Monday, 28 December 2015

Beating the HFTs

Its been estimated that the algos are responsible for almost 70% of the trading volume on futures markets. So as the pit locals disappeared as the pits were made redundant, the algos came in to take their place.

I've been writing about this transition for years and I think we have now come to the new normal although there will probably be more evolution due to regulation and technology changes. Most traders are still trading as if the old normal was still in existence.

Seeing the writing on the wall I started using hybrid trading also some years ago as chronicled in this blog. I defined hybrid trading as using an algo and turning it off and on and choosing different logic for a specific context. This is, I believe, what is required to beat the algos. The speed and reactions of an algo are needed to match the speed and reactions of algos if I want to win trading short time frames. Also, my algo can read and react to the order flow much quicker than a human can.

I have hybrid algos in MultiCharts, Ninjatrader and MarketDelta. The Ninjatrader version makes more efficient use of the PC's resources and now, with Ninjatrader 8, there are microsecond time stamps on each tick so that the order flow can be correctly followed. Each platform is better at something than another platform so it is a matter of using the one that best meets your needs in both functionality and ease of programming.

My algos use a button system that allows me to combine a number of conditions and rules with specific orders that will only execute when everything is true. The pic shows the completed Ninjatrader 7 version which requires tick recording. The Ninjatrader 8 version, is still being developed but has better volume capabilities in addition to correctly tracking order flow.

The functionality needed is a series of buttons that allows me to create a triggerable set of rules that shoot an order immediately those rule conditions are true. I watch the context and when I see the right context I arm a number of the buttons so that the algo can trigger the order from my Virtual Private Server that is co located at the exchange so that I get a less than 2ms latency from the moment that the conditions ar met and the time that the order hits the exchange matching engine.

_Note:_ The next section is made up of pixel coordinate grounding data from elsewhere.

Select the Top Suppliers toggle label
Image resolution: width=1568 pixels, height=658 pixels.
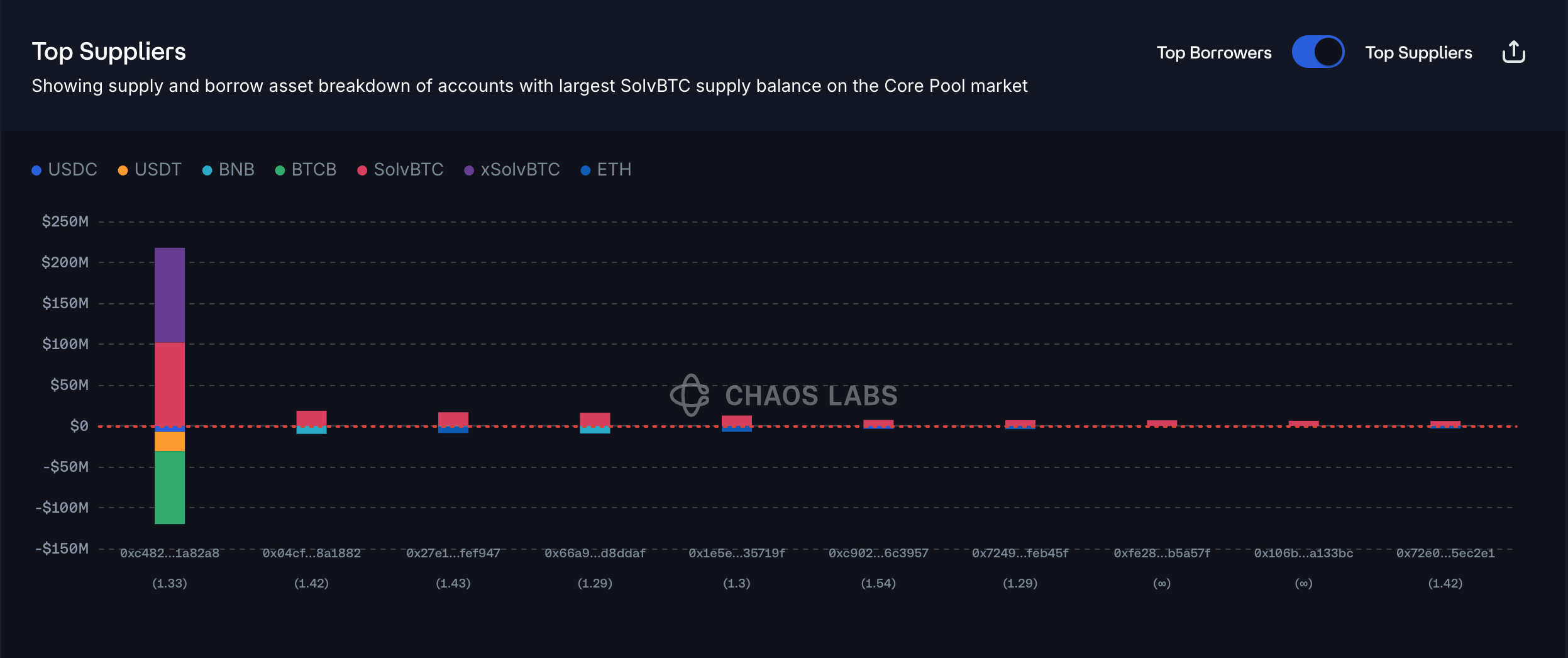(1418, 53)
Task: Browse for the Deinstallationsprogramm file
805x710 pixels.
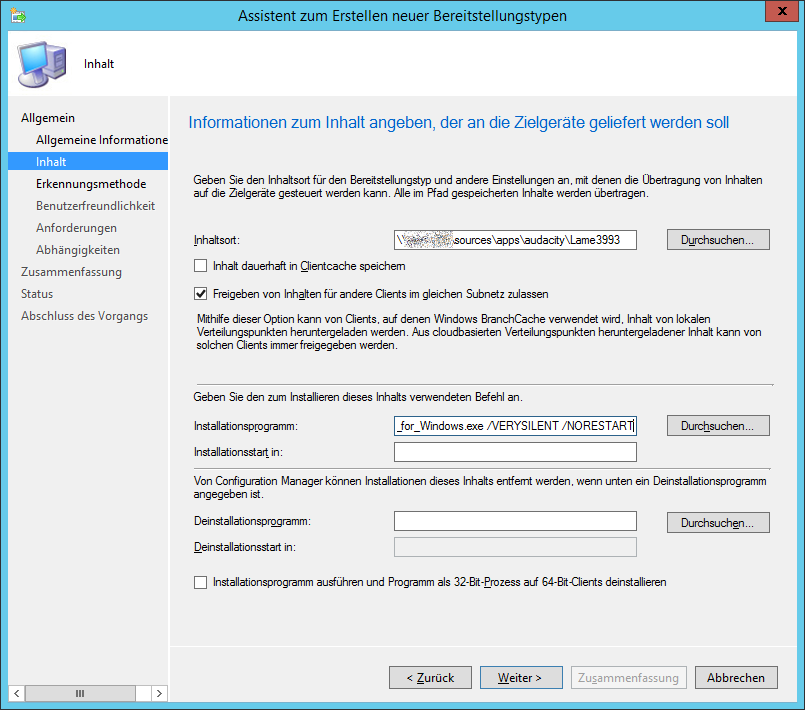Action: click(718, 522)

The series of buttons decribe some context as well as order flow conditions. There are also trade management buttons so that I can have the trade management orders shoot out immediately I have a fill.


This type of functionality is available in a number of platforms out there now.

Saturday, 19 December 2015

Nothing Has Changed Except Everything

If you go back to the beginning posts of this blog you will see that I emphasize that the math of your trading plan has to work or you can't be CP.

That has not changed nor can it ever. The three legs of the stool ate win rate, average profit and average loss. Those three metrics have to work to enable CP. However, there are many permutations and computations of these three metrics. basically, a high win rate allows a lower average profit. That's how scalpers make a living, keeping losses small too.

Remember, you can still be marginally CP if your win rate is just 35% as long as the win to loss ratio is 2:1 or greater.

That being said, if one randomly puts on a trade either long or short there should be a 50% chance of profit. If that is the case then just putting on a trade and having your stop loss marginally smaller than your profit target should make you CP as long as commissions are covered too.

So why do most traders find it difficult to get to CP? The answer has to be that they don't follow the trading plan. As someone who is also guilty of that sin more often than I'd like to admit, I understand the problem. If this is the issue then putting the majority of your effort into becoming more disciplined must be at the top of every trader's To Do list.

My focus for the last year has been to use technology to help me better execute my trading plan. Its not the latest indicator. Its not the latest methodology. Its just following order flow and managing my trade so the math can work.


Happy Holidays to everyone and I wish you all a profitable 2016.

PS. The everything that has changed is the markets. No Locals except electronic locals and lots of algo action. But its still just order flow.